O uso de animais em pesquisas e testes científicos no Brasil
Enviada em 02/06/2021
Em 2021 o curta-metragem “Save Ralph” ganhou grande destaque por denunciar os sofrimentos vividos por animais que atuam como cobaias na indústria de cosméticos. Em paralelo com a realidade, a sociedade enfrenta grandes dilemas sobre o uso de animais em pesquisas e testes científicos no Brasil. Sendo assim, infere-se que a falta de investimento das empresas em meios alternativos e a ausência de uma legislação efetiva sobre o caso colaboram para o agravamento da situação.

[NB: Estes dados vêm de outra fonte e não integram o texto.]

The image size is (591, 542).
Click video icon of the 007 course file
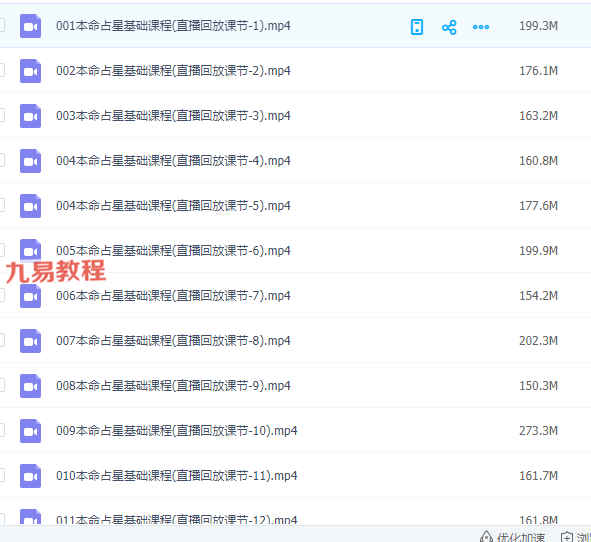click(x=31, y=341)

Desse modo, medidas são necessárias para resolução do impasse.
Em primeiro plano, pontua-se que o escasso investimento por parte das empresas brasileiras na substituição dos animais nos testes científicos é um fator primordial. Dessa forma, é analisado que existem no Brasil cerca de 17 métodos alternativos aprovados pela ANVISA, (Agência Nacional de Vigilância Sanitária), nos quais compreendem desde modelos computacionais até tecidos humanos artificiais. Além disso, foi desenvolvido o Centro Brasileiro de Validação de Métodos Efetivos, no qual visa o estudo e comprovação de alternativas viáveis para substituir os animais. Logo, conclui-se que o país conta com todos os meios para diminuir o sofrimento animal nas áreas de pesquisa. Porém, a falta de investimento e aplicação das empresas brasileiras sobre esses métodos faz com que ainda seja comum a utilização de seres sencientes dentro dos laboratórios.

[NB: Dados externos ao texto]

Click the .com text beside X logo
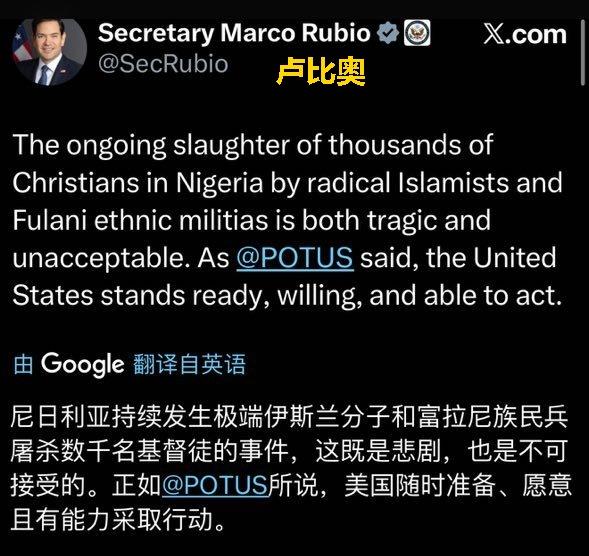589x556 pixels. coord(536,35)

Ademais, é valido retomar aos aspectos legislativos quanto a falta de restrição do uso de animais em testes científicos. Assim, a Lei Arouca, que regulamenta procedimentos científicos em animais no Brasil, determina que testes que possuem alternativas efetivas para substituir os animais devem abdicar do uso desses. Entretanto, trata-se de uma norma com eficácia limitada e com falhas graves em sua aplicação, o que colabora para que a problemática não seja revertida. Além disso, no território brasileiro apenas oito estados contam com leis específicas contra testes em animais, mas essas só são direcionadas a indústria de cosméticos. Portanto, a falta de uma regulamentação estatal que seja aplicada em todos os estados contribui para o uso desnecessário de animais nas pesquisas.

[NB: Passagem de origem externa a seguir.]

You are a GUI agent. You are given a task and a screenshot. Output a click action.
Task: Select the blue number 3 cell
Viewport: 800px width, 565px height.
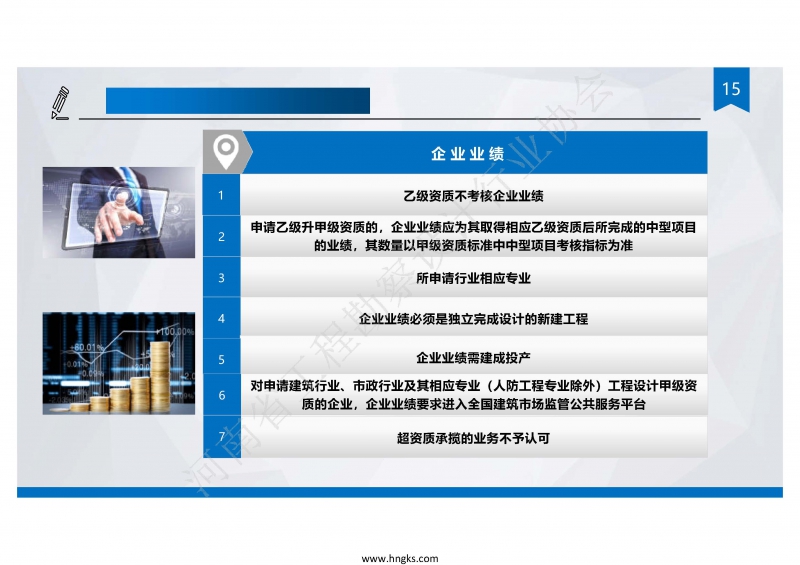(221, 278)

Então, é essencial a formulação de medidas para reverter os impasses do uso de animais em testes laboratoriais no Brasil. Para tanto, o Governo Federal deve efetivar as leis existentes que abordam o assunto, sendo realizado por meio da criação de órgãos fiscalizadores específicos e fornecimento de benefícios econômicos para empresas que fazem o uso de métodos alternativos, a fim de reduzir significativamente o uso dos animais nos testes. Por conseguinte, haverá avanço em novas áreas de pesquisa e diminuição do sofrimento animal.